# M3.2 - Analyzing a Global Precipitation Data Cube

*Part of:* [**Open Science for Water Resources**](https://github.com/OpenClimateScience/M3-Open-Science-for-Water-Resources)

In [None]:
import datetime
import glob
import earthaccess
import numpy as np
import h5py
import xarray as xr
from matplotlib import pyplot

auth = earthaccess.login()

The terrestrial water cycle consists of **stocks** and **flows** of water. Stocks include any long-term storage of water: lakes, reservoirs, groundwater, and atmospheric water vapor. Flows include any movement of water from one stock to another.

Just like with bank accounts, we can study flows to get a good idea of the overall picture. If we see a lot of money leaving one account, we can infer that the account balance, and the available money, may be low. We might create a budget to quantify money flowing into the account and money flowing out, in order to calculate whether the balance is growing or shrinking.

**To study water availability in a basin or watershed, we can look at the water budget:**
$$
P = E + R + \Delta S
$$

Where:

- $P$ is the precipitation, assumed to be the only way that water enters a basin.
- $E$ is the **evapotranspiration,** or the sum of water that is evaporated or that is drawn up from the soil by plants (transpired).
- $R$ is the runoff, or water that leaves the basin through overland flow, usually a central river.
- $\Delta S$ is the change in storage; this generally means the change in available water, mostly groundwater.

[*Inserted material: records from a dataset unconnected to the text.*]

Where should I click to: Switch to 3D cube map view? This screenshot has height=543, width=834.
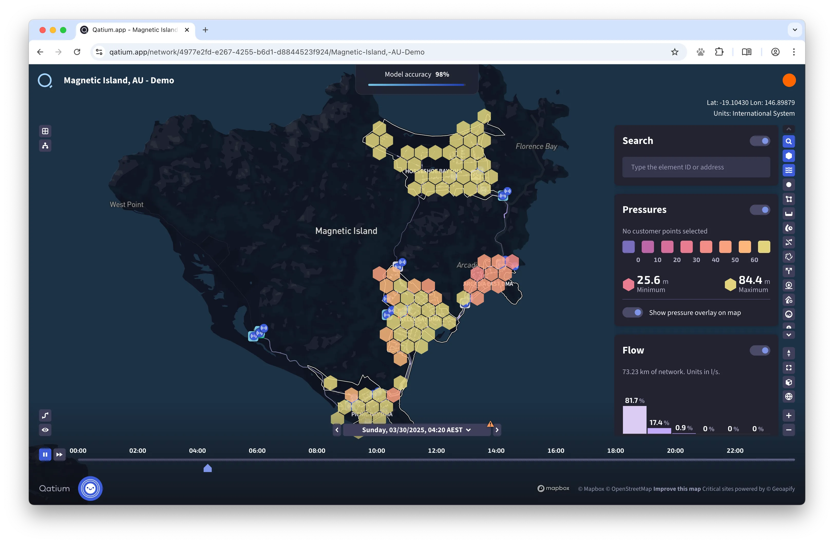click(788, 382)

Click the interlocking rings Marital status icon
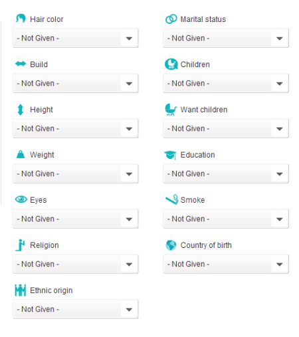(x=171, y=19)
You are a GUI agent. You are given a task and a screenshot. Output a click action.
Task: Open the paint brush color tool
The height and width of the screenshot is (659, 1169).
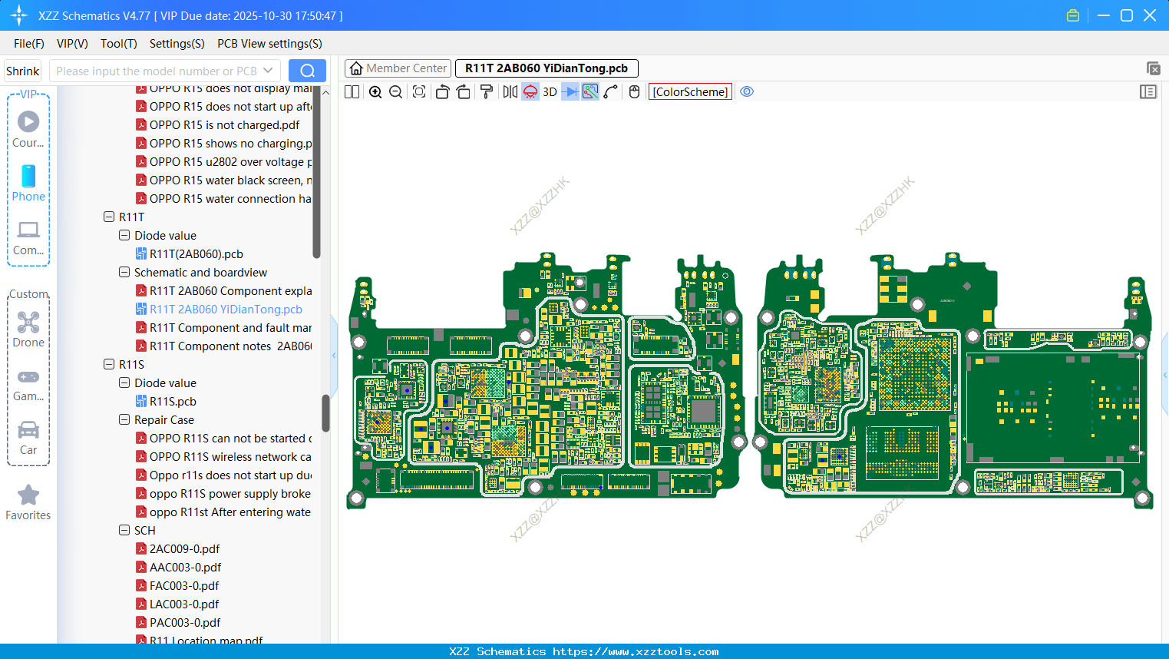(x=487, y=91)
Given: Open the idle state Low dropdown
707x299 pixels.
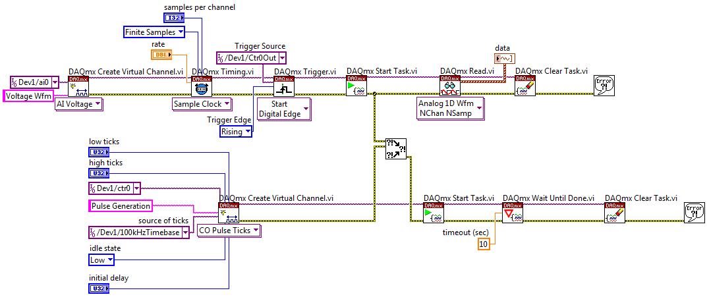Looking at the screenshot, I should pos(111,260).
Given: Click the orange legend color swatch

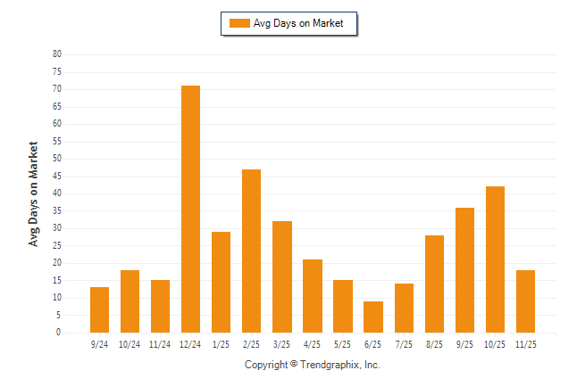Looking at the screenshot, I should click(x=239, y=23).
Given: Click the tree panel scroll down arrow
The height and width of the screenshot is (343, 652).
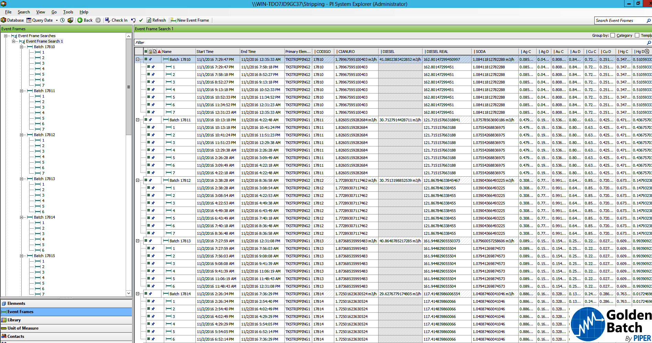Looking at the screenshot, I should [128, 293].

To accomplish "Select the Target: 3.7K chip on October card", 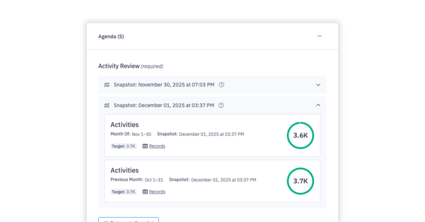I will [123, 192].
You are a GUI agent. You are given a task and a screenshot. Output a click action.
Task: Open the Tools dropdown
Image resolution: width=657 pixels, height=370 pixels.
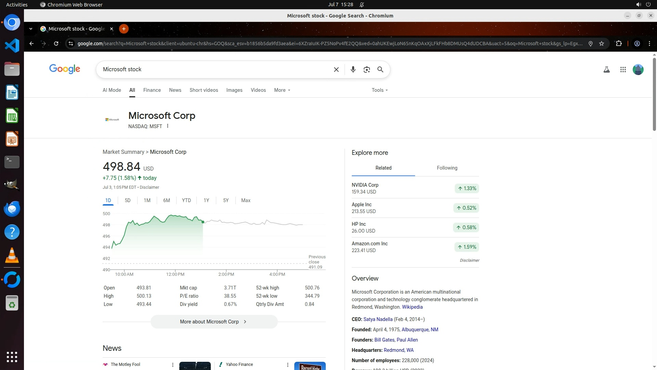click(x=379, y=90)
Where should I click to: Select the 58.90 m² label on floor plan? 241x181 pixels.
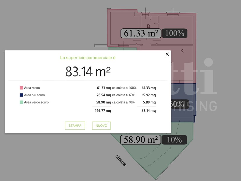(x=140, y=140)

The idea behind the water budget is that after accounting for water inputs ($P$) and outputs ($E$ and $R$), we should be able to quantify how much the basin's available water storage is growing or shrinking ($\Delta S$).

**Here's an illustration of these water flows within a watershed:**

![](./assets/water_budget.png)

[*Image courtesy of the USGS*](https://www.usgs.gov/media/images/components-a-simple-water-budget-part-a-watershed)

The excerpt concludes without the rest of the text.